*What is asked*: Copy out every line of the material below, requests included, shifting each coordinate in the answers by -142. Omit the pictures from your reply.

*Working data*:

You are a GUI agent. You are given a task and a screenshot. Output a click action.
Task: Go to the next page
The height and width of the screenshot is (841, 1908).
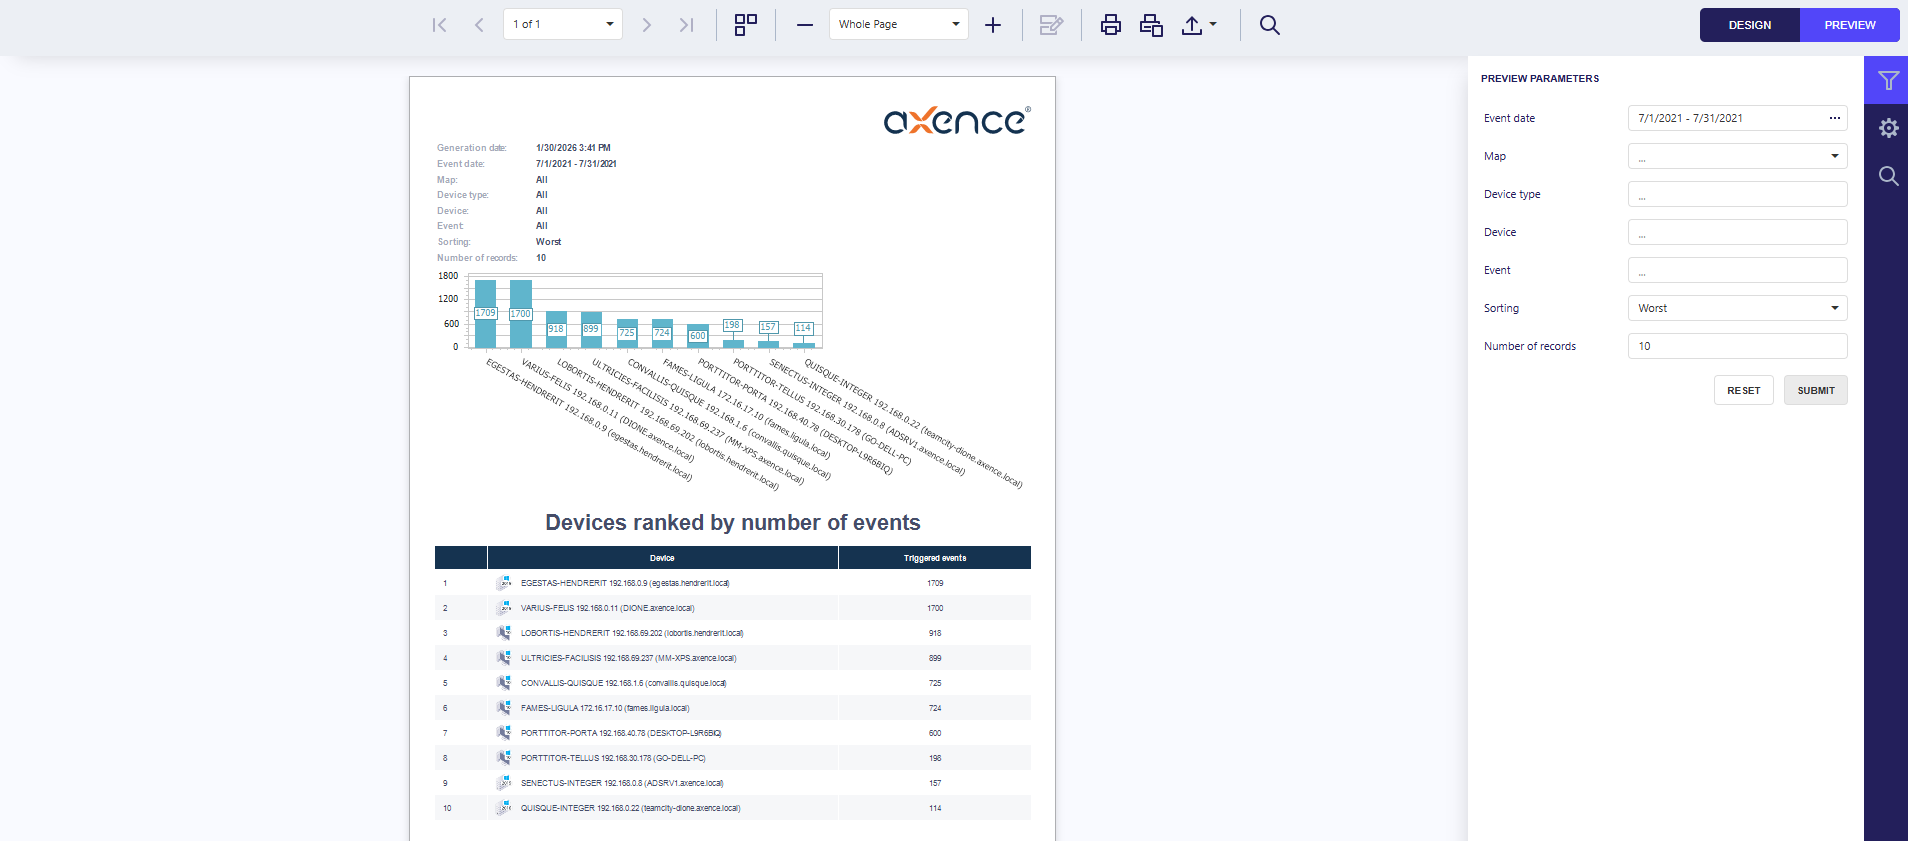(647, 25)
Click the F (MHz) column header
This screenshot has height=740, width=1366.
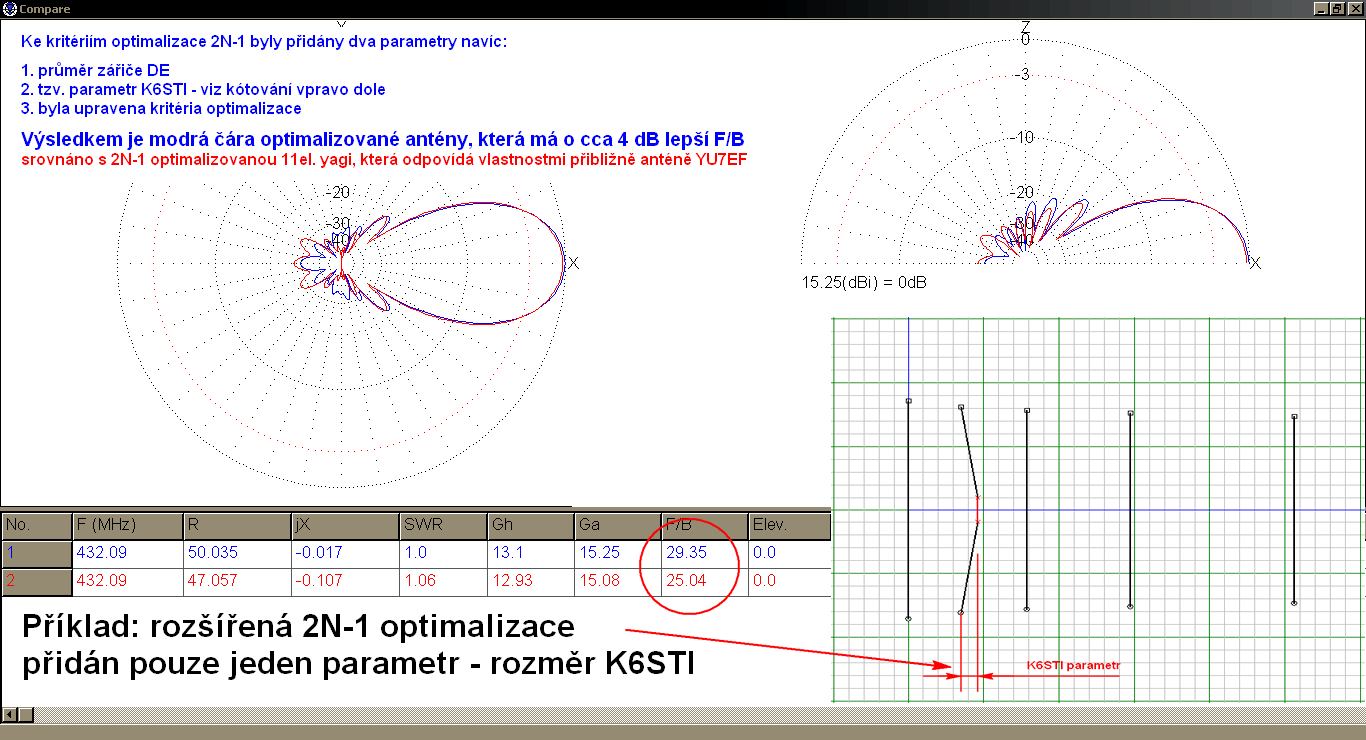(126, 525)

*Result of the task*:
You are a GUI agent. You are given a task and a screenshot. Output a click action.
Task: Go to the next page
The height and width of the screenshot is (841, 1908).
(505, -117)
Click the F (MHz) column header
This screenshot has height=740, width=1366.
(-16, 383)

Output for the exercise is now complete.